-- begin Supplied records --

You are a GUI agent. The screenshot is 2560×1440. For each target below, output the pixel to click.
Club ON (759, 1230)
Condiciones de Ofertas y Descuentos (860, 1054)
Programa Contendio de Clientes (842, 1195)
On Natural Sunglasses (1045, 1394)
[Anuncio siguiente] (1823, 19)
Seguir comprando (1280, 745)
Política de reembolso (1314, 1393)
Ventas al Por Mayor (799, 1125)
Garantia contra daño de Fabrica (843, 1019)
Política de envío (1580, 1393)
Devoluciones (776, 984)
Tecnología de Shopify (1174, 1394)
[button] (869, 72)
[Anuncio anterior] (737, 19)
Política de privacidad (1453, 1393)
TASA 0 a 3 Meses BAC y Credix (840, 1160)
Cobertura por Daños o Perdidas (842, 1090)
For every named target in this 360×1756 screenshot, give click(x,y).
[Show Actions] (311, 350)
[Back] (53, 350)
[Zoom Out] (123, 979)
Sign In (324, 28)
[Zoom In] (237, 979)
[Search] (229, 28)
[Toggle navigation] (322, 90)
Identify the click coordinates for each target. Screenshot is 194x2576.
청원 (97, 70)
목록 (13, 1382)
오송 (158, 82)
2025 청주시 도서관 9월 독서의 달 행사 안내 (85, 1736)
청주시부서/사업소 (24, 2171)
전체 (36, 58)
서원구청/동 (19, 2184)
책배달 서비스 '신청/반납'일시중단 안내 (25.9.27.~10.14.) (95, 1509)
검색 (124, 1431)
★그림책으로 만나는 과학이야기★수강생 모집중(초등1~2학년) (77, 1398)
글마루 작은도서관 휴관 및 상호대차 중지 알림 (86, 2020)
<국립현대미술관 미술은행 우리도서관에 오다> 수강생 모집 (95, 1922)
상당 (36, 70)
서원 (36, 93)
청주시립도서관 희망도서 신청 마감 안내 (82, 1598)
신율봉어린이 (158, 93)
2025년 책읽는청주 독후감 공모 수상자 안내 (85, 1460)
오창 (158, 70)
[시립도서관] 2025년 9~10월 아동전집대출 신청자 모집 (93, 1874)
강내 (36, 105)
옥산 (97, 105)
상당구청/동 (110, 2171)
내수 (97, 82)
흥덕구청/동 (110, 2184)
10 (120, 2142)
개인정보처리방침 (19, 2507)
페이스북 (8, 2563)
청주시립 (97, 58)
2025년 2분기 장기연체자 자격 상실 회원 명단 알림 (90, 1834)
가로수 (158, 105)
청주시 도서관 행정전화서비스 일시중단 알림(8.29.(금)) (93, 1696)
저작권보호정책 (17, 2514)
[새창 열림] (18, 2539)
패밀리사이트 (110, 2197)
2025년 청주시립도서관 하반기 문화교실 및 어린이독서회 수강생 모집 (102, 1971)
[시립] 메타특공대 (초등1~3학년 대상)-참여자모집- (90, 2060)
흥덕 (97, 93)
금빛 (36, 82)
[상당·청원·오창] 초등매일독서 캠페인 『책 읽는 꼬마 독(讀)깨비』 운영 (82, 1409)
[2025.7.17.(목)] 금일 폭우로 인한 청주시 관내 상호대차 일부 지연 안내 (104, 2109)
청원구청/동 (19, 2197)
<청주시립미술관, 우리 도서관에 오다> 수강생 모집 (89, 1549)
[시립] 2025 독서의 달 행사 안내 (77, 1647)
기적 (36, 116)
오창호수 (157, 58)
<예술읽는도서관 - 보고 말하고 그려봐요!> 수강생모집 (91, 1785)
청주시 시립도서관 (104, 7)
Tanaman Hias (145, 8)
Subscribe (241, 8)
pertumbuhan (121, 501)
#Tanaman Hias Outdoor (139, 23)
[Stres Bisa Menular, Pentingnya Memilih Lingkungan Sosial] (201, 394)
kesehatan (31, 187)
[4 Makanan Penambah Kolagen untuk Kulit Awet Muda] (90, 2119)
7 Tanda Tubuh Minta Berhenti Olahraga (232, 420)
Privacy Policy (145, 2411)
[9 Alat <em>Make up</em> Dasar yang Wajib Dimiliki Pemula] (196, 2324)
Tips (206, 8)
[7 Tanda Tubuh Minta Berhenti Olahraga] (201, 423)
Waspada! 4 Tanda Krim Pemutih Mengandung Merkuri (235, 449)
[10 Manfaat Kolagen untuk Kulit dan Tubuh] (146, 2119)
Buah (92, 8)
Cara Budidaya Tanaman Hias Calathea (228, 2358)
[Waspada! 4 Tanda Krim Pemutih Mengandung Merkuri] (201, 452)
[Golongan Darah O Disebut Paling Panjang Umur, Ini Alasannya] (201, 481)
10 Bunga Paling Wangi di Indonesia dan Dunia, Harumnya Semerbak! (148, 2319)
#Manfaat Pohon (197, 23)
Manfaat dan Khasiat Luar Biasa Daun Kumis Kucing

-- end Supplied records --

Please switch "Seguir comprando" to "Continuar comprando" throughout the listing and reproduce it with everything else unchanged.

Answer to this exercise →
You are a GUI agent. The screenshot is 2560×1440. For each target below, output the pixel to click.
Club ON (759, 1230)
Condiciones de Ofertas y Descuentos (860, 1054)
Programa Contendio de Clientes (842, 1195)
On Natural Sunglasses (1045, 1394)
[Anuncio siguiente] (1823, 19)
Continuar comprando (1280, 745)
Política de reembolso (1314, 1393)
Ventas al Por Mayor (799, 1125)
Garantia contra daño de Fabrica (843, 1019)
Política de envío (1580, 1393)
Devoluciones (776, 984)
Tecnología de Shopify (1174, 1394)
[button] (869, 72)
[Anuncio anterior] (737, 19)
Política de privacidad (1453, 1393)
TASA 0 a 3 Meses BAC y Credix (840, 1160)
Cobertura por Daños o Perdidas (842, 1090)
For every named target in this 360×1756 screenshot, give click(x,y).
[Show Actions] (311, 350)
[Back] (53, 350)
[Zoom Out] (123, 979)
Sign In (324, 28)
[Zoom In] (237, 979)
[Search] (229, 28)
[Toggle navigation] (322, 90)
Identify the click coordinates for each target. Screenshot is 194x2576.
청원 (97, 70)
목록 (13, 1382)
오송 (158, 82)
2025 청주시 도서관 9월 독서의 달 행사 안내 (85, 1736)
청주시부서/사업소 (24, 2171)
전체 (36, 58)
서원구청/동 (19, 2184)
책배달 서비스 '신청/반납'일시중단 안내 (25.9.27.~10.14.) (95, 1509)
검색 (124, 1431)
★그림책으로 만나는 과학이야기★수강생 모집중(초등1~2학년) (77, 1398)
글마루 작은도서관 휴관 및 상호대차 중지 알림 (86, 2020)
<국립현대미술관 미술은행 우리도서관에 오다> 수강생 모집 (95, 1922)
상당 (36, 70)
서원 (36, 93)
청주시립도서관 희망도서 신청 마감 안내 (82, 1598)
신율봉어린이 (158, 93)
2025년 책읽는청주 독후감 공모 수상자 안내 (85, 1460)
오창 (158, 70)
[시립도서관] 2025년 9~10월 아동전집대출 신청자 모집 (93, 1874)
강내 (36, 105)
옥산 (97, 105)
상당구청/동 (110, 2171)
내수 (97, 82)
흥덕구청/동 (110, 2184)
10 (120, 2142)
개인정보처리방침 (19, 2507)
페이스북 (8, 2563)
청주시립 (97, 58)
2025년 2분기 장기연체자 자격 상실 회원 명단 알림 (90, 1834)
가로수 (158, 105)
청주시 도서관 행정전화서비스 일시중단 알림(8.29.(금)) (93, 1696)
저작권보호정책 (17, 2514)
[새창 열림] (18, 2539)
패밀리사이트 (110, 2197)
2025년 청주시립도서관 하반기 문화교실 및 어린이독서회 수강생 모집 (102, 1971)
[시립] 메타특공대 (초등1~3학년 대상)-참여자모집- (90, 2060)
흥덕 (97, 93)
금빛 (36, 82)
[상당·청원·오창] 초등매일독서 캠페인 『책 읽는 꼬마 독(讀)깨비』 운영 (82, 1409)
[2025.7.17.(목)] 금일 폭우로 인한 청주시 관내 상호대차 일부 지연 안내 (104, 2109)
청원구청/동 (19, 2197)
<청주시립미술관, 우리 도서관에 오다> 수강생 모집 (89, 1549)
[시립] 2025 독서의 달 행사 안내 (77, 1647)
기적 (36, 116)
오창호수 (157, 58)
<예술읽는도서관 - 보고 말하고 그려봐요!> 수강생모집 (91, 1785)
청주시 시립도서관 (104, 7)
Tanaman Hias (145, 8)
Subscribe (241, 8)
pertumbuhan (121, 501)
#Tanaman Hias Outdoor (139, 23)
[Stres Bisa Menular, Pentingnya Memilih Lingkungan Sosial] (201, 394)
kesehatan (31, 187)
[4 Makanan Penambah Kolagen untuk Kulit Awet Muda] (90, 2119)
7 Tanda Tubuh Minta Berhenti Olahraga (232, 420)
Privacy Policy (145, 2411)
[9 Alat <em>Make up</em> Dasar yang Wajib Dimiliki Pemula] (196, 2324)
Tips (206, 8)
[7 Tanda Tubuh Minta Berhenti Olahraga] (201, 423)
Waspada! 4 Tanda Krim Pemutih Mengandung Merkuri (235, 449)
[10 Manfaat Kolagen untuk Kulit dan Tubuh] (146, 2119)
Buah (92, 8)
Cara Budidaya Tanaman Hias Calathea (228, 2358)
[Waspada! 4 Tanda Krim Pemutih Mengandung Merkuri] (201, 452)
[Golongan Darah O Disebut Paling Panjang Umur, Ini Alasannya] (201, 481)
10 Bunga Paling Wangi di Indonesia dan Dunia, Harumnya Semerbak! (148, 2319)
#Manfaat Pohon (197, 23)
Manfaat dan Khasiat Luar Biasa Daun Kumis Kucing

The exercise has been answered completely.